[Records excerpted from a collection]
====

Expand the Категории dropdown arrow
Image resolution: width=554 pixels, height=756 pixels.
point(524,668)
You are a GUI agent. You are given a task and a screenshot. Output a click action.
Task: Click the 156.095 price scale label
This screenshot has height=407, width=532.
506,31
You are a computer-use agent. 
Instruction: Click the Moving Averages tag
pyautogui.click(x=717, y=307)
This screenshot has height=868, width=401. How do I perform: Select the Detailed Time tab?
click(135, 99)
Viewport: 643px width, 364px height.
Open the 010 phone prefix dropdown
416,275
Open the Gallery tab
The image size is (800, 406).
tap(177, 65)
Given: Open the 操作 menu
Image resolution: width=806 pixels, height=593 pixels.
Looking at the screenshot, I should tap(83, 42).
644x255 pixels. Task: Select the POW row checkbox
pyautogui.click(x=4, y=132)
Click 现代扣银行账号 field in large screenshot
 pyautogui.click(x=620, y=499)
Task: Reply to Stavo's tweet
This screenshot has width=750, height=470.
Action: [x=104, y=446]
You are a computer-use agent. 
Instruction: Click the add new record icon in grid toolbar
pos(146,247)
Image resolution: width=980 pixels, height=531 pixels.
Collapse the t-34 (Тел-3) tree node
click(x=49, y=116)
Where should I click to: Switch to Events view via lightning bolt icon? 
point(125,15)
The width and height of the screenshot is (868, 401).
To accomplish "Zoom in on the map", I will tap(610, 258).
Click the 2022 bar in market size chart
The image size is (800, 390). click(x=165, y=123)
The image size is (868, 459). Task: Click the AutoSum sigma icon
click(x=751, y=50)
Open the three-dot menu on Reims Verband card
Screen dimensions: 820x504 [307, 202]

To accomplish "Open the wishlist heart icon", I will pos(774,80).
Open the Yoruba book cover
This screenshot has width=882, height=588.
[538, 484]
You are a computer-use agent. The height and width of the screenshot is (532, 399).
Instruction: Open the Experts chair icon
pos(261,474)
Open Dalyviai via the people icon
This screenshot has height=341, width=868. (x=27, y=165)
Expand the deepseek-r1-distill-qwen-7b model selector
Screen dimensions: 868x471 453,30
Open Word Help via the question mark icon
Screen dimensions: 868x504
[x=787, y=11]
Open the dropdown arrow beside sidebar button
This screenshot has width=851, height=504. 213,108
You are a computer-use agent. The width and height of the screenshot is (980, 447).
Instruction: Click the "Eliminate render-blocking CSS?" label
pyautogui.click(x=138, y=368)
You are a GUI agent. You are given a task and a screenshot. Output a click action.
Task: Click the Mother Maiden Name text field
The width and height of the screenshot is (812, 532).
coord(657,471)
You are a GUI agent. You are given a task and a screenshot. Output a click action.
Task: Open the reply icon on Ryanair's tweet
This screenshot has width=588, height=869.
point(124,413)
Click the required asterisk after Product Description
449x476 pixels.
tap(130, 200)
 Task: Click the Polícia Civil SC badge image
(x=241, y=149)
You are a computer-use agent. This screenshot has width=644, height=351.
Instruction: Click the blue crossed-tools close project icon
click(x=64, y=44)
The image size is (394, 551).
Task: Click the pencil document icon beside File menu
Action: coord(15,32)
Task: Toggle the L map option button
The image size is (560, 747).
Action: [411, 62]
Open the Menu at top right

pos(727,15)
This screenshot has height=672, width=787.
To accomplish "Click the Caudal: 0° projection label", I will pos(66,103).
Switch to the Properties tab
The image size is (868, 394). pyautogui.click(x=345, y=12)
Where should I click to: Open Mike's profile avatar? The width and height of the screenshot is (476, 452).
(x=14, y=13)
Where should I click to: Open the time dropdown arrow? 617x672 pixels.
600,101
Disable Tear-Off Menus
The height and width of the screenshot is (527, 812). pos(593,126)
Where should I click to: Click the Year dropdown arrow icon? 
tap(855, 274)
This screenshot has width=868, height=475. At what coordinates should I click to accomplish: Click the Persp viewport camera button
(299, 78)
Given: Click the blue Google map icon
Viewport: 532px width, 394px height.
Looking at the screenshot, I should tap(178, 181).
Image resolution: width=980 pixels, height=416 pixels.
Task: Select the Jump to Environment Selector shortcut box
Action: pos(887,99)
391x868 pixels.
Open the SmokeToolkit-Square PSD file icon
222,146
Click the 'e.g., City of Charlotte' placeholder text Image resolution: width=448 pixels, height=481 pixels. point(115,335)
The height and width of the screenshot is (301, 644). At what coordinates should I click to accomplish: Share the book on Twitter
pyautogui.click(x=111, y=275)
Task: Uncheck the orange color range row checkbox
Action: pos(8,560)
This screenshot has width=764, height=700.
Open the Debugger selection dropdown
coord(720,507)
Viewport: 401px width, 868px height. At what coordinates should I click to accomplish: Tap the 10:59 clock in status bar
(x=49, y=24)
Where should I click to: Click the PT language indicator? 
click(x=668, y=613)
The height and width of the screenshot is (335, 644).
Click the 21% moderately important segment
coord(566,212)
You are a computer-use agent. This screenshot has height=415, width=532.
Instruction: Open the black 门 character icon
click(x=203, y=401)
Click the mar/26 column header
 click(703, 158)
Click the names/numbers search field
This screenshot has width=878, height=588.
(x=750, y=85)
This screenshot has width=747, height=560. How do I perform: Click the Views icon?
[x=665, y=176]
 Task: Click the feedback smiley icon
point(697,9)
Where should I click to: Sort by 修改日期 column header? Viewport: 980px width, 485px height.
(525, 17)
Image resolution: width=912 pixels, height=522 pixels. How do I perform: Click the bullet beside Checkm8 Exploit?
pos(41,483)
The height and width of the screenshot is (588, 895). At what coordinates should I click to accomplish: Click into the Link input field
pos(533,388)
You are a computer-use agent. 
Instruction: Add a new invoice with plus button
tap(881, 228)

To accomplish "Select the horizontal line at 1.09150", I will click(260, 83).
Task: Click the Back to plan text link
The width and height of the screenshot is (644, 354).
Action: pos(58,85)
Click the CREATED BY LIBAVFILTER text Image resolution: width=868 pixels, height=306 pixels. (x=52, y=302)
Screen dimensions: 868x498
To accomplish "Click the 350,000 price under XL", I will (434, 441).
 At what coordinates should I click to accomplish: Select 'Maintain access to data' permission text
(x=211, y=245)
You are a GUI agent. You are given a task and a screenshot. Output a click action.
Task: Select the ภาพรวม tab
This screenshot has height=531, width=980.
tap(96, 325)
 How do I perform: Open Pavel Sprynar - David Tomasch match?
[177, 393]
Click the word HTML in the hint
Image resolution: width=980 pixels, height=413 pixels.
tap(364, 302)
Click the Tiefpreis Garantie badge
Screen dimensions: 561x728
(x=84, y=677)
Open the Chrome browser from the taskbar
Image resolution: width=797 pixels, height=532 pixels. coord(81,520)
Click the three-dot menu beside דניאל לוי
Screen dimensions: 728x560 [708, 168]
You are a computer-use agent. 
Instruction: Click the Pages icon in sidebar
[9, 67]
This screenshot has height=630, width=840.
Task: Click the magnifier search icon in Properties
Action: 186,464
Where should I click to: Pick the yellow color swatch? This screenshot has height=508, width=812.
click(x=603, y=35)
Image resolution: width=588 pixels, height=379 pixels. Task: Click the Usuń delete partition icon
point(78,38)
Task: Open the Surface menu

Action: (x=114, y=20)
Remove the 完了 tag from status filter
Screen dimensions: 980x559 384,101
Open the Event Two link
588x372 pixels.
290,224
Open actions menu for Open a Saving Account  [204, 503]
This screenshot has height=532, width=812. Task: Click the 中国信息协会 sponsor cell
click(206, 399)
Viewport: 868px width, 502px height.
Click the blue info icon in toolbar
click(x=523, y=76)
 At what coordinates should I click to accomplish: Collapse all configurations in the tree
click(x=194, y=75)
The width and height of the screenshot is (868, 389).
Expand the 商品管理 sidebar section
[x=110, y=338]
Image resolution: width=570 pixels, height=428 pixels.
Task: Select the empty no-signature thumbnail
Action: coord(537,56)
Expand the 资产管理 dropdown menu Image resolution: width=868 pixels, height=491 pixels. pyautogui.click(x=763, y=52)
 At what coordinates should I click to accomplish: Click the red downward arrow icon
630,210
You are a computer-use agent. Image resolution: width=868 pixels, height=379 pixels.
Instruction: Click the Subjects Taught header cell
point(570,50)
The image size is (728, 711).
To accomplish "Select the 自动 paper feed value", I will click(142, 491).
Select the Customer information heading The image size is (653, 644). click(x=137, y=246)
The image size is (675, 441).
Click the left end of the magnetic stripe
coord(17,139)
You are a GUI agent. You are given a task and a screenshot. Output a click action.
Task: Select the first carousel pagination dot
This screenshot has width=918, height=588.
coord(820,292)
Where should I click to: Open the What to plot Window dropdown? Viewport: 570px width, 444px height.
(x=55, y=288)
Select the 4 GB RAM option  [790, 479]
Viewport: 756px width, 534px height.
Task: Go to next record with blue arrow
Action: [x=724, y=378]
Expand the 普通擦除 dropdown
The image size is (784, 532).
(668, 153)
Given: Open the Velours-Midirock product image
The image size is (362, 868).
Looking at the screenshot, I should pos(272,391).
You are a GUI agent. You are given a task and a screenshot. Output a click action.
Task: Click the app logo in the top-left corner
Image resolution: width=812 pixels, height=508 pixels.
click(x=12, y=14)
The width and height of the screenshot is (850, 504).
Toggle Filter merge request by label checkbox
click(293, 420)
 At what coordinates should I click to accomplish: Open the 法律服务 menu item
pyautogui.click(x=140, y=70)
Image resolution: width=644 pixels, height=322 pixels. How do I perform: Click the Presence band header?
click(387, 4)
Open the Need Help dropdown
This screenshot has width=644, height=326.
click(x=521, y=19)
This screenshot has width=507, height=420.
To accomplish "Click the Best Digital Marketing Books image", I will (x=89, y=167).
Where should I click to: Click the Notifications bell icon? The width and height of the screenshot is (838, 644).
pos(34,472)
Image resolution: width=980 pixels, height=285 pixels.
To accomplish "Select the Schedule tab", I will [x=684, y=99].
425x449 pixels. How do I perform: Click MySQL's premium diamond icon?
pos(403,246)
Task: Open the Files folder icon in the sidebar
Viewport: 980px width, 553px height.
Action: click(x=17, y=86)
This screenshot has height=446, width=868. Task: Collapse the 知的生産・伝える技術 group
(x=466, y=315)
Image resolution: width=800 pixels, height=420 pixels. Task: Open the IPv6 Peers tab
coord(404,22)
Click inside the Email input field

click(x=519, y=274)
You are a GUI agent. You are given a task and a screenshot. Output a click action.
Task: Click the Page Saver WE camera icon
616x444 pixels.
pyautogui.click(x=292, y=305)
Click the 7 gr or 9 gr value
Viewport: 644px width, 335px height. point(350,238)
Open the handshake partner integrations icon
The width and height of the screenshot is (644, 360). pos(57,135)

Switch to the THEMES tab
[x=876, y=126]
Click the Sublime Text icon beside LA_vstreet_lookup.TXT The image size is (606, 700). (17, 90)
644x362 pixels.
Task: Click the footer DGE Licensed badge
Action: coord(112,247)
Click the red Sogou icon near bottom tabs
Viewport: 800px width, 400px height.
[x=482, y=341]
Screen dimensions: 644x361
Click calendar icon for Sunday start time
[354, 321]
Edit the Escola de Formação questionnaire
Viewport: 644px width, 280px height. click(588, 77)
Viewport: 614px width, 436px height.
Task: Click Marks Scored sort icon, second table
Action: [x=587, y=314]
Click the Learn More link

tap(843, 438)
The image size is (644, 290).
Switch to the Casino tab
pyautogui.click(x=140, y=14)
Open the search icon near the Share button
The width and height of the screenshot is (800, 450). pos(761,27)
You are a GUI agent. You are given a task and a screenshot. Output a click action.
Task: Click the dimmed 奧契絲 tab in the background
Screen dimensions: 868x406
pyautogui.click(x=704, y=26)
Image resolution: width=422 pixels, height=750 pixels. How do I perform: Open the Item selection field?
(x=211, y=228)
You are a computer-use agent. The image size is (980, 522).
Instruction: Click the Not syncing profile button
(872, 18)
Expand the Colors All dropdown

====

◆ **DESCRIPTION OF THE TASK**: Nothing should appear in the answer except the lines from the one containing "Switch to the Casino tab" to the end of the data above, reproduced exactly.

◆ **RESULT BELOW**:
Switch to the Casino tab
pyautogui.click(x=140, y=14)
Open the search icon near the Share button
The width and height of the screenshot is (800, 450). pos(761,27)
You are a GUI agent. You are given a task and a screenshot. Output a click action.
Task: Click the dimmed 奧契絲 tab in the background
Screen dimensions: 868x406
pyautogui.click(x=704, y=26)
Image resolution: width=422 pixels, height=750 pixels. How do I perform: Open the Item selection field?
(x=211, y=228)
You are a computer-use agent. The image size is (980, 522).
Instruction: Click the Not syncing profile button
(872, 18)
Expand the Colors All dropdown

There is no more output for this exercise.